=== EXERCISE 1 ===
Among the rows further down, copy out the ones from the line with "You are a GUI" to the end of the rows, requests included. In their answers, multiply every coordinate by 1.1 and round to whole numbers, with halves rounding up. Leave the pictures out of your copy.

When Husky asked if I wanted to review their 62″ mobile workbench as part of our paid partnership with Home Depot, I had some reservations.
The configuration looked very interesting, and I was very curious to see if it would meet my needs, as I tend to be very opinionated and demanding when it comes to tool storage solutions.
Would the adjustable height mechanism be useful? Would it be wobbly? What about the drawer lengths? Depths?
This 62″ tool cabinet has 14 drawers, mot of them shallow. How would this fit in with my various needs?
Before I could answer all that – how would delivery go? I typically dread tool cabinet and other freight deliveries given the potential for damage and lengthy frustrations that could follow.
However, despite the wooden base being beat up a little by forklift operators (I don’t think a pallet jack could do this), the Husky tool cabinet arrived perfectly intact.
As for the drawer configurations, I really like it!
Since I’ve been treating this as a loaner (I typically donate tool storage test samples), I have been experimenting with different layout configurations and have not yet settled on a long-term arrangement. (That’s why this drawer is empty.)
I am more a fan of narrow shallow drawers, but this cabinet is arranged in more of a 1:2 configuration. And… it works.

=== EXERCISE 2 ===
According to the workbench review, how many drawers does the 62″ tool cabinet have?

=== DATASET CONTENT ===
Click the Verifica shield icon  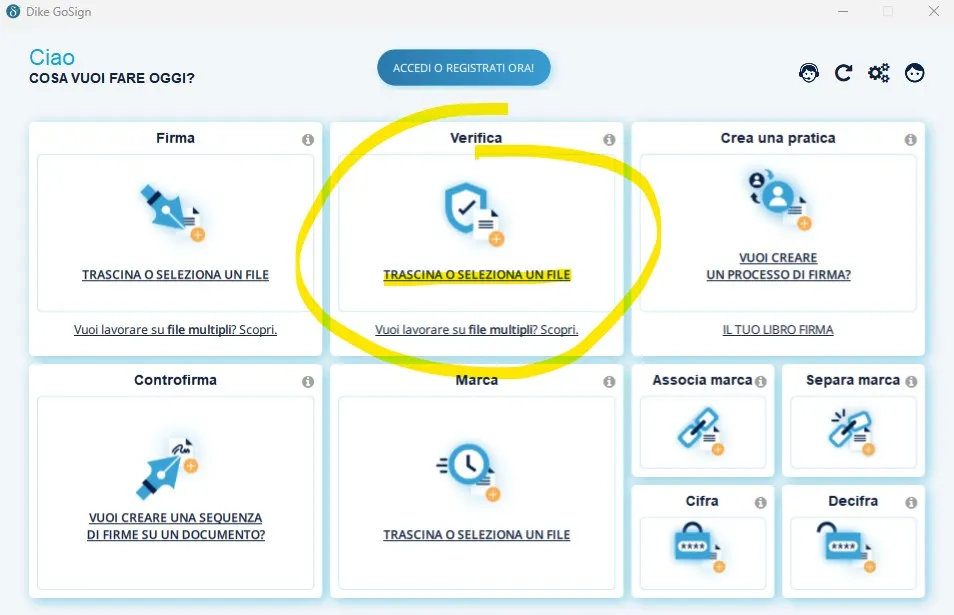[x=472, y=212]
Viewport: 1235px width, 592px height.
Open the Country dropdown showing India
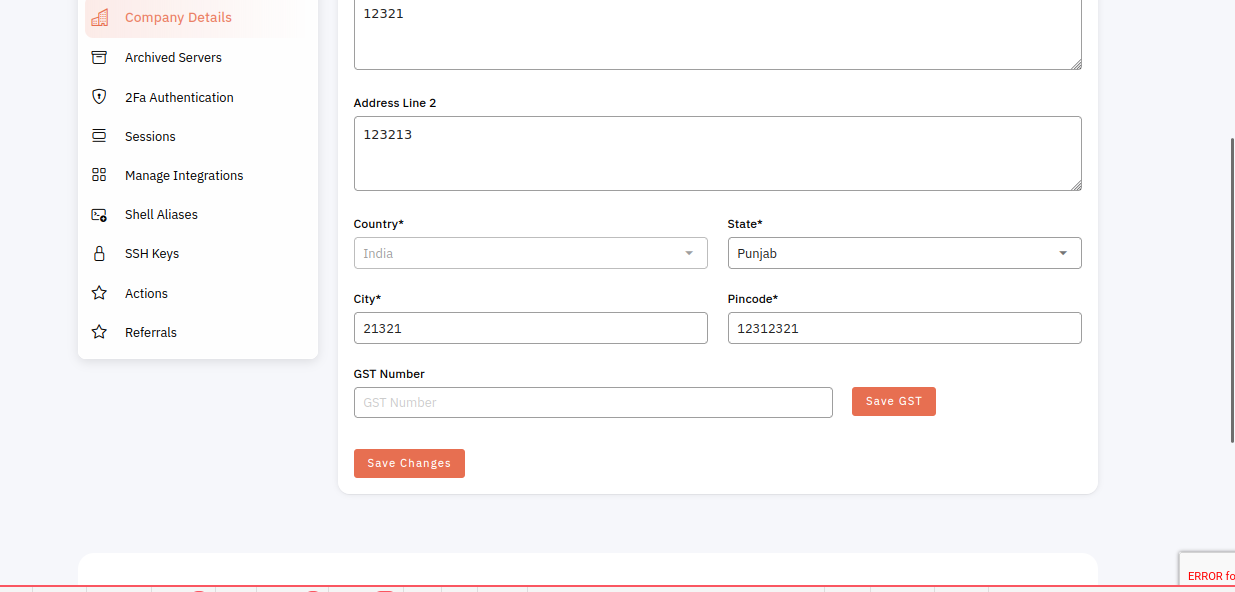pyautogui.click(x=530, y=253)
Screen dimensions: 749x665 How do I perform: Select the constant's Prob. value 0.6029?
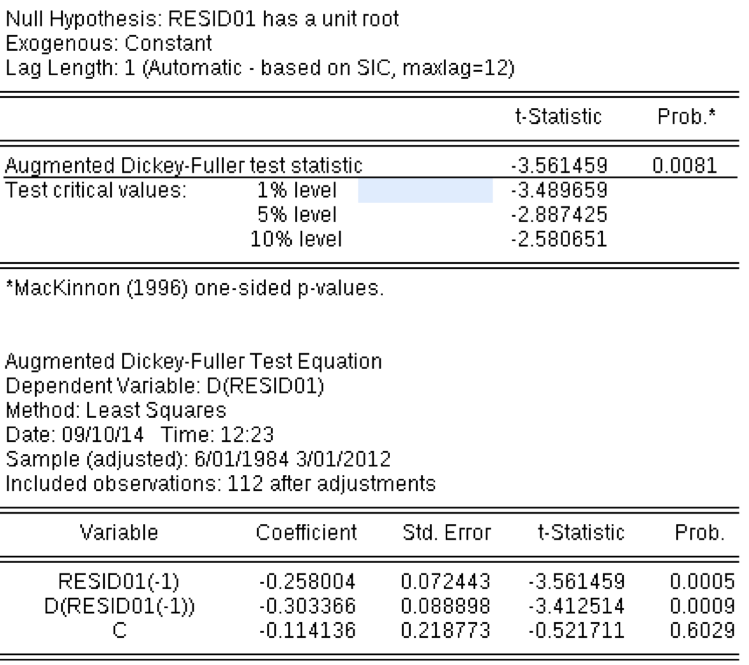click(697, 626)
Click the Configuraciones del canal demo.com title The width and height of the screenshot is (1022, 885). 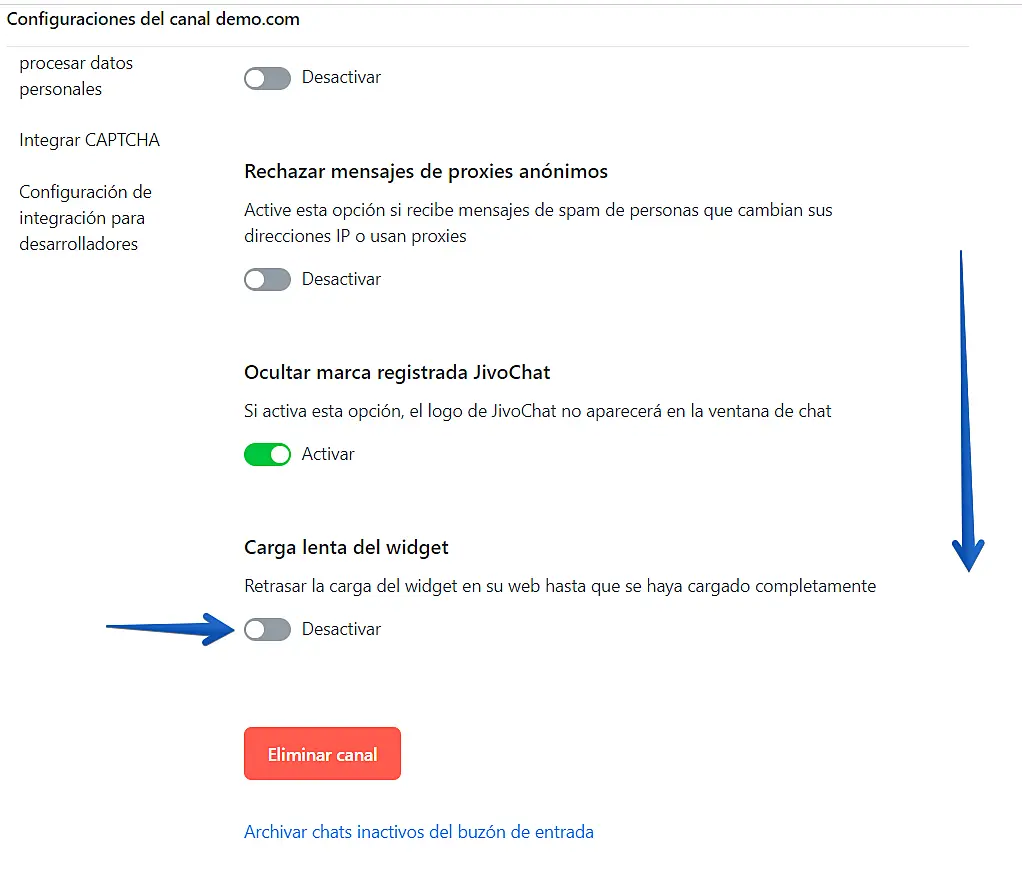click(x=153, y=19)
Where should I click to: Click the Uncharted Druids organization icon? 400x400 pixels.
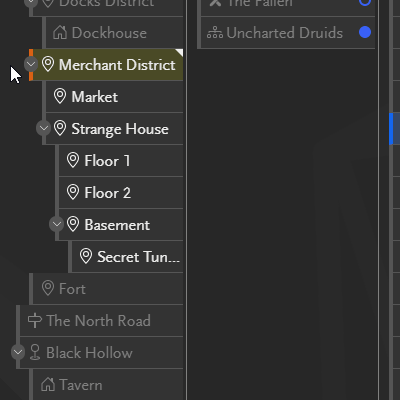[x=215, y=33]
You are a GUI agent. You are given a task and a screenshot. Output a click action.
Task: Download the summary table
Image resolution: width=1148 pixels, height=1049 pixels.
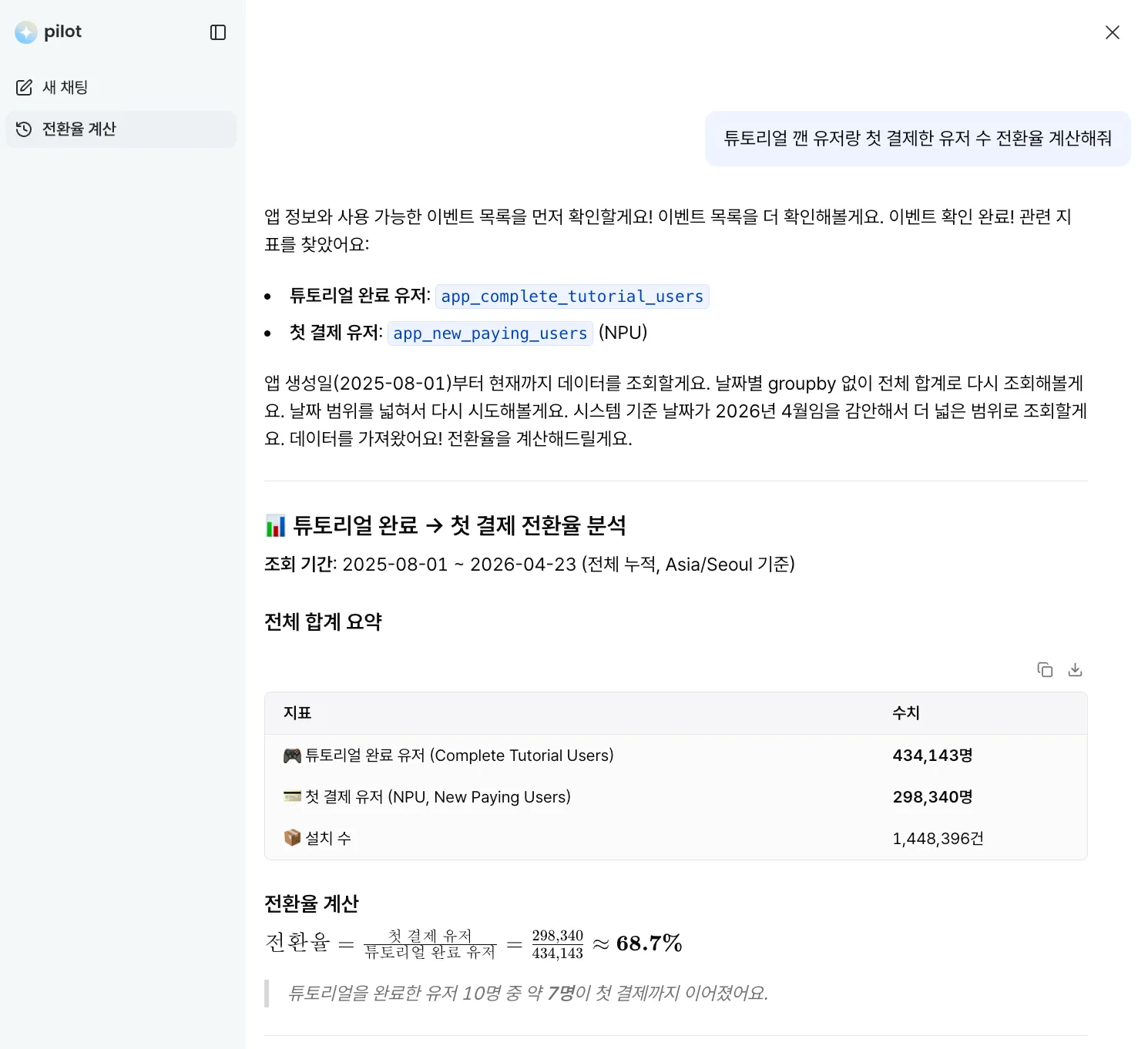[x=1075, y=670]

=== SOLUTION 1 ===
You are a GUI agent. You are given a task and a screenshot. Output a click action.
Task: Download the summary table
Image resolution: width=1148 pixels, height=1049 pixels.
[x=1183, y=737]

=== SOLUTION 2 ===
It has 14 drawers, most of them shallow.